[Saved data entries]
------------------------------

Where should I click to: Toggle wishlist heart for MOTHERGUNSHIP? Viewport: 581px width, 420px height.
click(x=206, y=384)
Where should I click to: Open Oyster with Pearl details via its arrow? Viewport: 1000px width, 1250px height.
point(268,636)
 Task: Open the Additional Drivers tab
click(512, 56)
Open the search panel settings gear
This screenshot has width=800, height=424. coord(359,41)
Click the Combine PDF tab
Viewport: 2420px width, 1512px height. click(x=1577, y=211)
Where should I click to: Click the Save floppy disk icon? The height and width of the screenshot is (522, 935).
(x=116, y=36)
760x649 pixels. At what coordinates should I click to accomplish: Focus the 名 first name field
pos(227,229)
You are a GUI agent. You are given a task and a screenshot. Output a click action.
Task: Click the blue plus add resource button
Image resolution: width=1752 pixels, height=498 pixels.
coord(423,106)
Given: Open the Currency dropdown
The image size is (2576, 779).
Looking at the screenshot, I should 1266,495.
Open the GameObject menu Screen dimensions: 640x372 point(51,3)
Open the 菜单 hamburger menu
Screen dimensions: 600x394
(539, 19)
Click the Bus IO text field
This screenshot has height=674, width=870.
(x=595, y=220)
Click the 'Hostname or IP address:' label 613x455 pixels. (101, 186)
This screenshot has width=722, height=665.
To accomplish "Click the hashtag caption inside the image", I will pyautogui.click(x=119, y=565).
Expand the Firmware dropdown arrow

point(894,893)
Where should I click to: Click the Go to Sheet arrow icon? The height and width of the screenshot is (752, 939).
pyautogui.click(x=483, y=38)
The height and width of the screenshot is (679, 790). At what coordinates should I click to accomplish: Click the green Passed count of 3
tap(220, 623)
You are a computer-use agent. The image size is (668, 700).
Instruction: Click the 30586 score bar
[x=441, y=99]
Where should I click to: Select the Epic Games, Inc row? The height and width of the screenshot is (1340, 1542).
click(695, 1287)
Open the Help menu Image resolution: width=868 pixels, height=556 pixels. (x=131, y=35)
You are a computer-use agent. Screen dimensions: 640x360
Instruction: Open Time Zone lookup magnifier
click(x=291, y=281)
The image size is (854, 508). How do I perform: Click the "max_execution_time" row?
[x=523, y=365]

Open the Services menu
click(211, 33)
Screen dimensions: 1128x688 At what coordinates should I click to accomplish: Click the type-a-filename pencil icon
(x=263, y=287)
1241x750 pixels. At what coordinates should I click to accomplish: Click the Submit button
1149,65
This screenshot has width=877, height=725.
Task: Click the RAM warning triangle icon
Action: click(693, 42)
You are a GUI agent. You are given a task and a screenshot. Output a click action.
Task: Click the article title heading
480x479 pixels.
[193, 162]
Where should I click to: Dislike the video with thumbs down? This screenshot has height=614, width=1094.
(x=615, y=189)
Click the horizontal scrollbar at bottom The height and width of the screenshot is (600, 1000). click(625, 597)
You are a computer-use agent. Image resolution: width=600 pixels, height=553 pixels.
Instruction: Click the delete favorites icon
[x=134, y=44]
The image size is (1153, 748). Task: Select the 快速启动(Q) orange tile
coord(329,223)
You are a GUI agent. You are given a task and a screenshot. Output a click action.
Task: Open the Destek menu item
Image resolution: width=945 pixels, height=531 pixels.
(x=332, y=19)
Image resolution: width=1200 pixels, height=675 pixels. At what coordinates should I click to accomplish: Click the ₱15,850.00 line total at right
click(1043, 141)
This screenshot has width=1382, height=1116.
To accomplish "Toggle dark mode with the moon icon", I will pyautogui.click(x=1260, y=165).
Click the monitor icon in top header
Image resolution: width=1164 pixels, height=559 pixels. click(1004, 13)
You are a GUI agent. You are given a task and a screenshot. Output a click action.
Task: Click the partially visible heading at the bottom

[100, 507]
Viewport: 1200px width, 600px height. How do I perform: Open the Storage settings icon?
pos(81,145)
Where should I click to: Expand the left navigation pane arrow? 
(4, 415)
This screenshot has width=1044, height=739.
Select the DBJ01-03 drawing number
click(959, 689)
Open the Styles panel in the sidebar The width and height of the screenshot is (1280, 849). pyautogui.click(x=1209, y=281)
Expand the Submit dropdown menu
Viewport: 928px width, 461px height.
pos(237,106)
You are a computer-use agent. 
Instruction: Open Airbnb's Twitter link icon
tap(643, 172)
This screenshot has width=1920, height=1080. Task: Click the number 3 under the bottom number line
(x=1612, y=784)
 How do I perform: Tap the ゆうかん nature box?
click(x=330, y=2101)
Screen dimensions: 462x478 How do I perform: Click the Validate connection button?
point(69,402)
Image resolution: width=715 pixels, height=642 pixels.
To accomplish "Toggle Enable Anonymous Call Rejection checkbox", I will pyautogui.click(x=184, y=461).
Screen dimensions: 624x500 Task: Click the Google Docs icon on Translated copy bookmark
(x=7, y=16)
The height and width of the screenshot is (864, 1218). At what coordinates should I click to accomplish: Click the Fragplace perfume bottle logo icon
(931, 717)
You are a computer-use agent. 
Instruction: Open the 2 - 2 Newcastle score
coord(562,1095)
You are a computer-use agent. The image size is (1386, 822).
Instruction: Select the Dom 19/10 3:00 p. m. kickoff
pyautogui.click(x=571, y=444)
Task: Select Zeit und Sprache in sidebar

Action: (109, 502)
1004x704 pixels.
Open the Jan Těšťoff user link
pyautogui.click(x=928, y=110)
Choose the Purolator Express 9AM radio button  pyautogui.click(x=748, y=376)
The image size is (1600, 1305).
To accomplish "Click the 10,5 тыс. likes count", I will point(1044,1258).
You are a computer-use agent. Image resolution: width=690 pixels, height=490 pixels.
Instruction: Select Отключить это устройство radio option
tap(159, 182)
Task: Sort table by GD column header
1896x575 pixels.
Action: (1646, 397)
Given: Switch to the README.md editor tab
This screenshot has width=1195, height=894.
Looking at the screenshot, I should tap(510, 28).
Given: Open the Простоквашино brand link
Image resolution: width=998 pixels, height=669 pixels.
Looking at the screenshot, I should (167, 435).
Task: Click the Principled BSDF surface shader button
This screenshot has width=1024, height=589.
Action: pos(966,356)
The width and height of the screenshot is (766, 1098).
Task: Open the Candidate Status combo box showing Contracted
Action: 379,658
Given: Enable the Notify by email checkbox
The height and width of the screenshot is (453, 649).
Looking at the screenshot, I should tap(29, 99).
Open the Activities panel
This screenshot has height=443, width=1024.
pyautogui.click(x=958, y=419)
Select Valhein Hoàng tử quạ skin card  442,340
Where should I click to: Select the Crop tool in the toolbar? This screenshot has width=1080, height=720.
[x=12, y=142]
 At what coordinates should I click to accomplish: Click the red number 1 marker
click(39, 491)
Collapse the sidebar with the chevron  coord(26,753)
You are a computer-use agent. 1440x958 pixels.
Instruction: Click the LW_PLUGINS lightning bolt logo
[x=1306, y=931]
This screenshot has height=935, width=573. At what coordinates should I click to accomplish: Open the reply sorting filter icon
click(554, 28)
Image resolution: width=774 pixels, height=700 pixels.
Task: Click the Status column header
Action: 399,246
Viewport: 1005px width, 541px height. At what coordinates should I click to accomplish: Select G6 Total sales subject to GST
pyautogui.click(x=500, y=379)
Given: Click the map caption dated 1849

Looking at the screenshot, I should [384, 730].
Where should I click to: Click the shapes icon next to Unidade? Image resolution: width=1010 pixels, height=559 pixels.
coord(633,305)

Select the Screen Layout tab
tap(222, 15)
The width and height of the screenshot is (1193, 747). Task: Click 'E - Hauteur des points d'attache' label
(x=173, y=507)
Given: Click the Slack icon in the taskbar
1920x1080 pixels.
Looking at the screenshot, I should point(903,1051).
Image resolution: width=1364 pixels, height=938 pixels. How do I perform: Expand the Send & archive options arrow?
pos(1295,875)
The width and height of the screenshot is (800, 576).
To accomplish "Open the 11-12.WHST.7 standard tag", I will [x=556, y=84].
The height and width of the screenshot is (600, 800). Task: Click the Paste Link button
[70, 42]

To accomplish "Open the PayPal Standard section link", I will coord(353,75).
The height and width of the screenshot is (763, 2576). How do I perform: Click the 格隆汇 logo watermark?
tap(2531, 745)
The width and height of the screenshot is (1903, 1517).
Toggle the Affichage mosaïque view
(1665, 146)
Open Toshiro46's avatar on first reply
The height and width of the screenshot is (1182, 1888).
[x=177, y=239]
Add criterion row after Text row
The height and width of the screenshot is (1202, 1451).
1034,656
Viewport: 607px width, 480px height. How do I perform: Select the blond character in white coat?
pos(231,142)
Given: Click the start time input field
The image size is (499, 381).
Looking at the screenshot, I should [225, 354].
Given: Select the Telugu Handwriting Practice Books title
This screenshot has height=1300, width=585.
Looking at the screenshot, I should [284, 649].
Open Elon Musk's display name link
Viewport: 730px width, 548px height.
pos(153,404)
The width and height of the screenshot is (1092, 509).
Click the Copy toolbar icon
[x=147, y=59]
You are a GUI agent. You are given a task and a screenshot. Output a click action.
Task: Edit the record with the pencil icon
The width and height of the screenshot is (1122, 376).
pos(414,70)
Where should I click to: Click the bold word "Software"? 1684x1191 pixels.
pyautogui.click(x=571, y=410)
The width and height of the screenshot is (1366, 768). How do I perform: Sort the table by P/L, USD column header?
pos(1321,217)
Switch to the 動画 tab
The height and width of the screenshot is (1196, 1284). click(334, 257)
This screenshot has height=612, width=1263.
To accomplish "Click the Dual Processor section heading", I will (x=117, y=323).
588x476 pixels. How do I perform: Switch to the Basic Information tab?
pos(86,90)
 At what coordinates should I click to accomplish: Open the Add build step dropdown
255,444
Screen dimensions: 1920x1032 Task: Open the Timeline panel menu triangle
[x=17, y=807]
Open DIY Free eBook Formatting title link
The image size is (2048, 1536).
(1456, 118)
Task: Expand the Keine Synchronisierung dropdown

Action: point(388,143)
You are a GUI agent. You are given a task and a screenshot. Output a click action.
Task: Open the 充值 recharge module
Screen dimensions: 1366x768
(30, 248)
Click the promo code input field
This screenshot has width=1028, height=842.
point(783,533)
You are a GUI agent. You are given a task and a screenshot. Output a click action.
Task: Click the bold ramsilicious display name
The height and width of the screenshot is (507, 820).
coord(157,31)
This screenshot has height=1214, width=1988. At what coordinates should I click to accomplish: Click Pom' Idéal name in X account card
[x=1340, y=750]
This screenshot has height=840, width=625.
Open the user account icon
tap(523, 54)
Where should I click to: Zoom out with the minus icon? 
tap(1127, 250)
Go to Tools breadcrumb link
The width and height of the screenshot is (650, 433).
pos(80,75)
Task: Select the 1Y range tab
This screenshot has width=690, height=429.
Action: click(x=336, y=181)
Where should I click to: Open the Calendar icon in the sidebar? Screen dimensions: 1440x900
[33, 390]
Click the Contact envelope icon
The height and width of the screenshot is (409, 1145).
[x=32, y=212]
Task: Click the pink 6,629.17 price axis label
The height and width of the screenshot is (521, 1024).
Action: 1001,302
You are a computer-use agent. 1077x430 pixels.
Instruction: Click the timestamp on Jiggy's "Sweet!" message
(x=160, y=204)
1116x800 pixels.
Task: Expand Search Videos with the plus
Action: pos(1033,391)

------------------------------

Work task :: Looking at the data above, how many lines hold the string "display"? Reply with only the number.

Answer :: 2